Three more chapters of my data architecture book are available!
As I have mentioned in a prior blog post, I have been writing a data architecture book, which I started last November. The title of the book is “Deciphering Data Architectures: Choosing Between a Modern Data Warehouse, Data Fabric, Data Lakehouse, and Data Mesh” and it is being published by O’Reilly.
There are now five chapters and the preface available in their Early Release program:
- Big Data
- Types of Data Architectures
- The Architecture Design Session
- The Relational Data Warehouse
- Data Lake
It’s 80 printed pages. Check it out here! You can expect to see two additional chapters appear each month. This is a great way to start reading the book without having to wait until the entire book is done. Note you have to have an O’Reilly subscription to access it, or start a free 10-day trial. The site has the release date for the full book as May 2024, but I’m expecting it to be available by the end of this year. Please send me any feedback on the book to jamesserra3@gmail.com. Would love to hear what you think!
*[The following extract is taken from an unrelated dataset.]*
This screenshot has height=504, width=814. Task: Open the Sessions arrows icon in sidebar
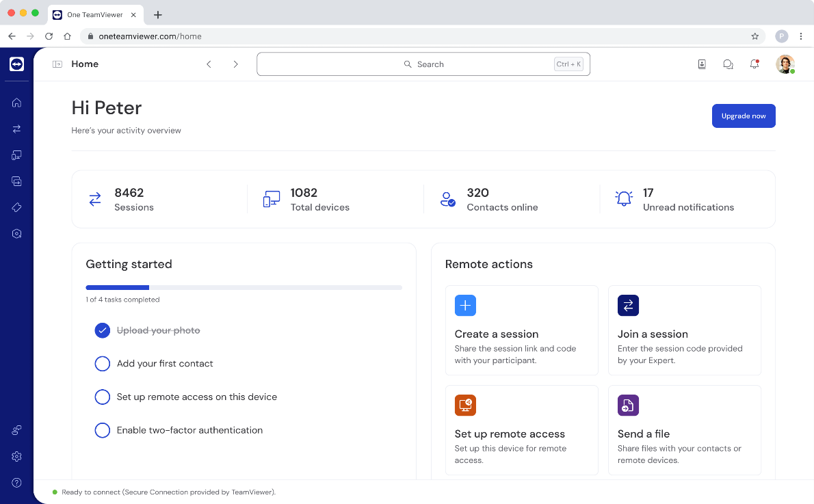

Data lake chapter looks as copy paste from dozen already available at Oreilly books. At first paragraph you defining Data Lake as schema-on-read, but for Presentation (Gold) data layer define “data that has been transformed into a specific schema for use in reporting tools”.
So, same as in dozens other books there are no explanation why “schema-on-read” if almost all Data Lake users will work with Presentation data layer, where schema will be predefined.
I greatly appreciate the feedback! I certainly did not copy-and-paste from other Oreilly books, rather it came from my own blogs and experiences. Your point on the presentation layer confusion is spot on and I will update that chapter to make that more clear. Thanks for pointing that out!